Also on the bad end of the subtlety meter is the matter of the hair-ornament—calling it now that Ok-nyeo is probably the love child of the king, somehow, because how else would she have the same one the queen has and have the queen and her brother doing the best to murder her mom? Looks like they were worried about offing another possible contender to the throne.
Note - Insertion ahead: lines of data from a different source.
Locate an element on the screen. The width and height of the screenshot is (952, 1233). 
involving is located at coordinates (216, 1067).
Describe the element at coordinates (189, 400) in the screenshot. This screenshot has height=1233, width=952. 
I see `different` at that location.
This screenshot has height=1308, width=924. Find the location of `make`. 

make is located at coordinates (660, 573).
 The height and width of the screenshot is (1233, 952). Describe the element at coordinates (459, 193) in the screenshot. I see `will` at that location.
There are a few touches I like—small details in prison life, like roll-call and the women working there to keep the prisoners and soldiers/officers fed. I’m extremely curious why the face reader/teacher has been in prison for fifteen years. I mean, he is clearly of the noble class, so why are you just hanging on to him for that long? Aside for him being Ok-nyeo’s teacher. I’m used to sageuks going with exile, death-by-poisoning, clandestine murder, enslavement, and/or state-sanctioned beheading to get rid of troublesome nobles. So what did he do that was bad enough to get a long prison sentence but not bad enough to get dealt one of the earlier cards?
Which reminds me of Nan-jung, our obligatory gisaeng with absolutely no fear and a thorough understanding of the law. Why’d you get thrown in jail and then let go? And what are you going to do for the story in the future? I’ve honestly got no clue—for a while, I thought you might be revealed to be Ok-nyeo’s mother or maybe her teacher, but those roles have been filled by others. I hope you get lots of screen time because even though you weren’t around for very long, you grabbed my attention.
The Flower in Prison is also setting the stage hard and fast for law, law, law everywhere, from Nan-jung snarling at the prison chief about how he didn’t have the legal right to beat the prisoners to Ok-nyeo spouting some lesser-known laws and rules in order to further a scheme to help her adoptive father. I expect we’ll get a lot more title cards explaining law terms as we go on; with any luck, they’ll be used cleverly.
Ok-nyeo hasn’t had much screen time so far, but I like this younger actress and the start of her character. I’m always up for tiny girls picking up skills no one expects them to have, whether that’s pickpocketing or lawyering or face-reading(?). Here’s hoping she continues to acquire these skills and that she gets to use them once we transition to the main timeline. I want to believe it when she becomes the heroine of the people. We’ve got the start of a good foundation so far—please don’t screw it up.
By the Numbers
- Death by childbirth: 1
- People who attempted to be noble and died for it: 2
- Story-significant prisoners: 3
- Bechdel Test: 1* episode passed
*I’m pretty sure both those palace ladies who talked to Ok-nyeo had names, but for the life of me I can’t tell you what they are. Next episode!